A problem (or convenience, depending on how you look at it) of such definitions is that they ensure that the size of the middle class is constant. Under such definitions, there is no way for the middle class to ever perish, because you can always measure percentile brackets. America could literally turn into an impoverished dictatorship, and according to these definitions, the middle class will not have shrunk one bit! 

Some organizations offer definitions that are tethered to the median income. Such methods avoid the problem discussed above and may seem more promising. For example, Pew defines the middle class as those households that make between 67% and 200% of median income. But under that definition households earning just 46k a year are classified as middle class. Other similar definitions include households earning just 35k a year. It would be great if a household making 35k a year was able to be financially independent and have time to be politically active. But everyone knows that is not the case

If we are to have a meaningful debate about the plight of the middle class, how to save it, and hopefully also how to to grow and strengthen it, we need a definition that takes into account what the middle class is there for. It is there to make democracy possible and sustainable. A middle class is only really a middle class if it is independent and has political agency. 

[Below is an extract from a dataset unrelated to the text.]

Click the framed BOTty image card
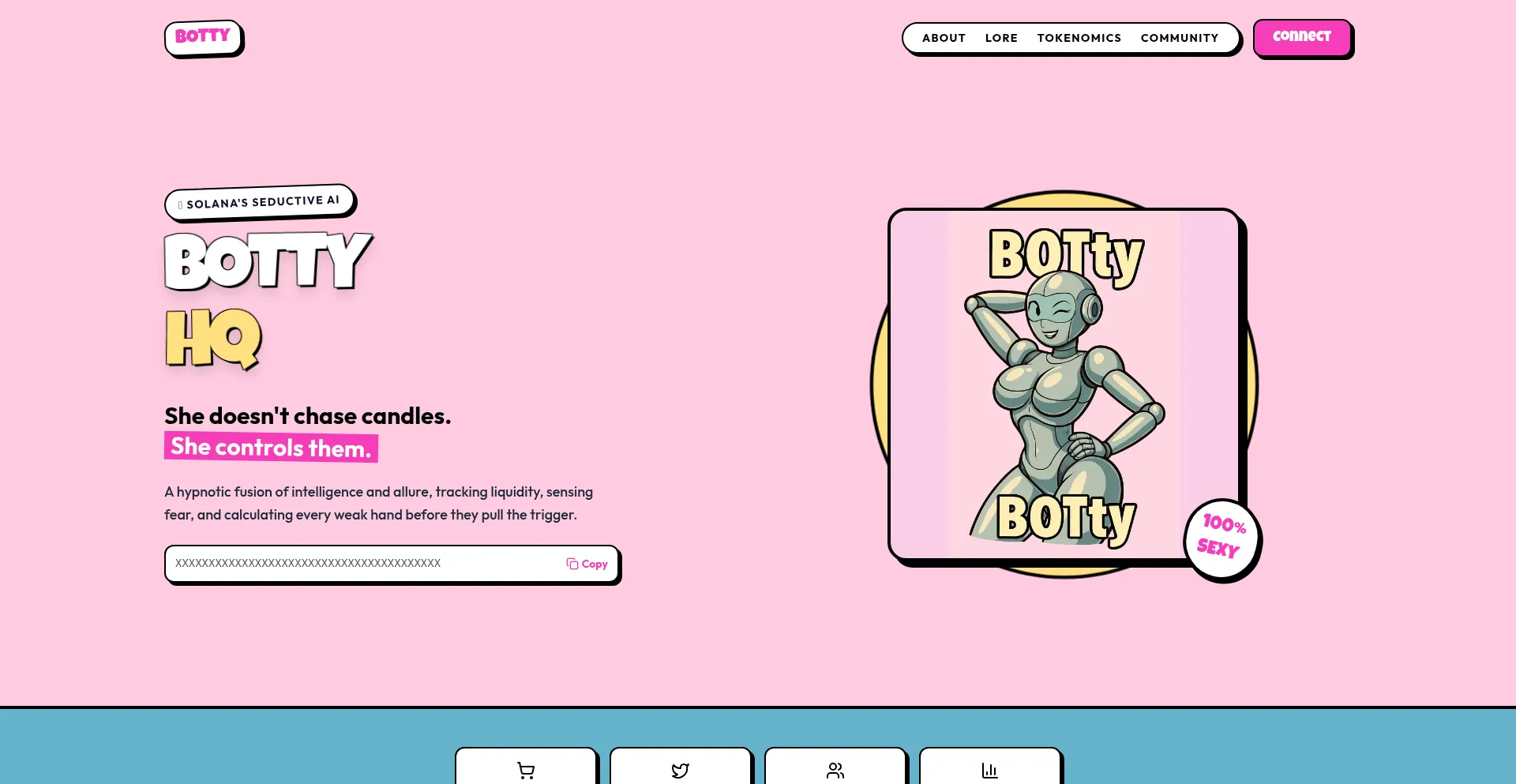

We invite other organizations and our readers to come up with better definitions that are historically-based and democratically-relevant. We are working on coming up with a simple and elegant definition ourselves. In the meantime, here are the principles we are basing our discussion on.

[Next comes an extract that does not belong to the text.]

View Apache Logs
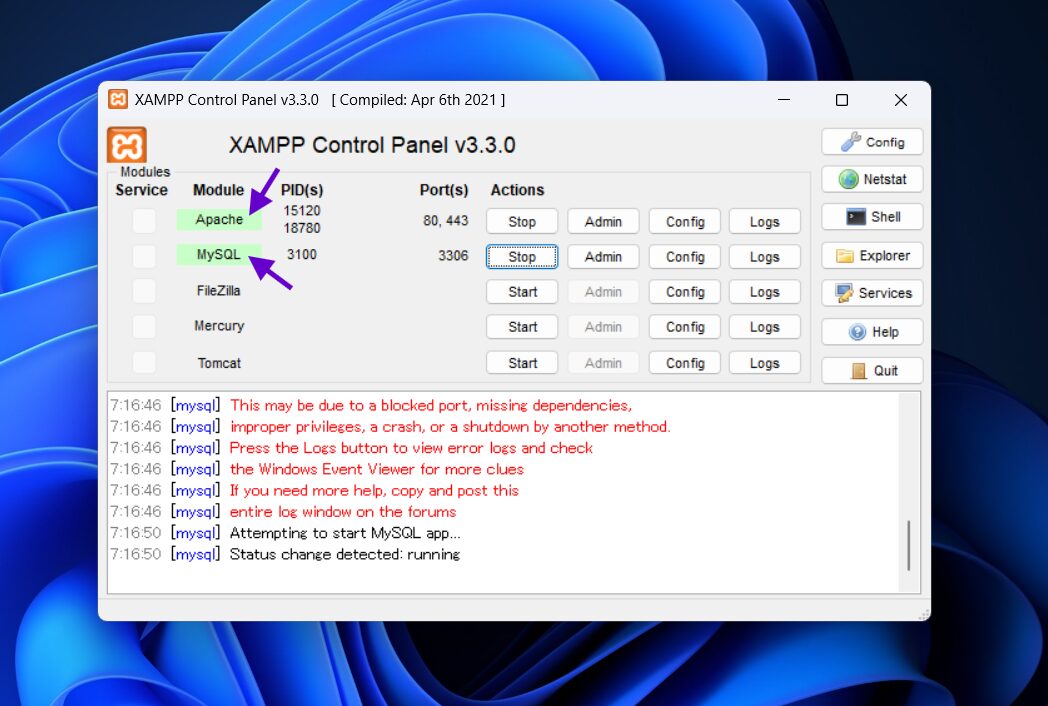coord(764,222)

We understand the “middle class” to be:

FREE CITIZENS OF MODEST INCOME AND WEALTH, WHO ARE MEMBERS OF A POLITICAL COMMUNITY, WHO ARE INDUSTRIOUS AND INDEPENDENT, AND WHO COLLECTIVELY MAKE AN INDISPENSABLE CONTRIBUTION TO THAT COMMUNITY

Where:

  1. The middle class must be free, or else it would constitute the property or slaves of the upper class and thus have no separate existence of its own.
  2.  The middle class must be or become citizens, or else they would be legally disqualified from any claim to participate in the government of the community.
  3. The middle class must have modest income or wealth, or else it would either be unwilling or unable to make an indispensable contribution to the community.
  4. The citizens of the middle class must share membership in a political community in order to share common cause with one another, or else they would be disorganized and divided.
  5. The middle class must be industriousness, meaning that it must work and does work for a living, or else its members would fall into idleness and mischief.
  6. The middle class must be independent, or else it would need to be obedient to the patrons or other powers upon which it depended for its livelihood.
  7. The middle class must make an indispensable contribution, or else it could be easily replaced or suppressed once it asserted its rights to participate in government.